Additionally, Dr. Zwald says she occasionally prescribes oral 5-FU (capecitabine) - usually in conjunction with a medical oncologist, who checks the patient’s kidney and liver functions before treatment and monitors these functions during treatment. “Because it’s hard to tolerate, we use it only for who don’t have other options. Some patients do very well on it,” she says.
Capecitabine causes very strong inflammatory reactions, according to Dr. Zwald.
“Patients also experience significant desquamation on the hands and feet,” which helps to reduce actinic keratoses (AKs) and pre-skin cancers, she says. A typical regimen consists of four weeks on therapy, alternating with four weeks off.
Topical therapies gaining increased attention include photodynamic therapy (PDT) and Picato gel (ingenol mebutate, Leo). Unlike 5-FU and imiquimod, Dr. Zwald says, ingenol mebutate only requires application for two to three days. A prospective study has shown that around 57 days later, “There is a complete response rate of around 42 percent in patients who have had it used on the face, scalp, trunk and extremities (Lebwohl M, Swanson N, Anderson LL, et al. N Engl J Med. 2012;366(11):1010-1019).”

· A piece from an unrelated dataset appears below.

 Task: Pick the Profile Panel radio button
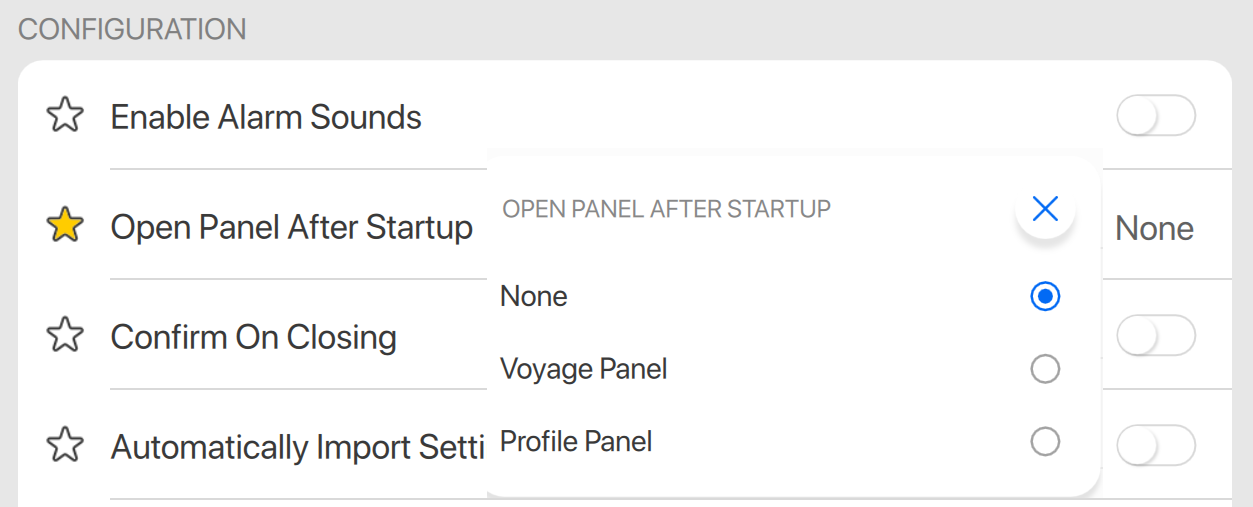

In a recent study, patients applied ingenol mebutate gel to skin cancers of the face and scalp for three days, or cancers of the trunk and extremities for two days. At 12 months post-treatment, 87 percent of patients with cancers of the face and scalp remained completely cured, as did 86 percent with cancers of the trunk and extremities (Lebwohl M, Shumack S, Stein Gold L, et al. JAMA Dermatol. 2013;149(6):666-670).
Drawbacks of topical agents include patient compliance and persistence, she says. For example, “Ingenol mebutate causes a tremendous local skin reaction. But it is efficacious. So the more reaction a patient gets, the better the outcome. Not every patient can go through that,” Dr. Zwald says.
Somewhat similarly, she says, PDT causes a sunburn-like reaction that desquamates superficial skin layers.
“If patients forget to apply sunblock after PDT, they’re going to have a pretty extensive reaction,” she says. Accordingly, Dr. Zwald says that any nonsurgical therapy requires thorough patient education, particularly regarding how to protect treated skin from the sun, and which lesions require evaluation by a dermatologist.
Disclosures: Dr. Zwald reports no relevant financial interests.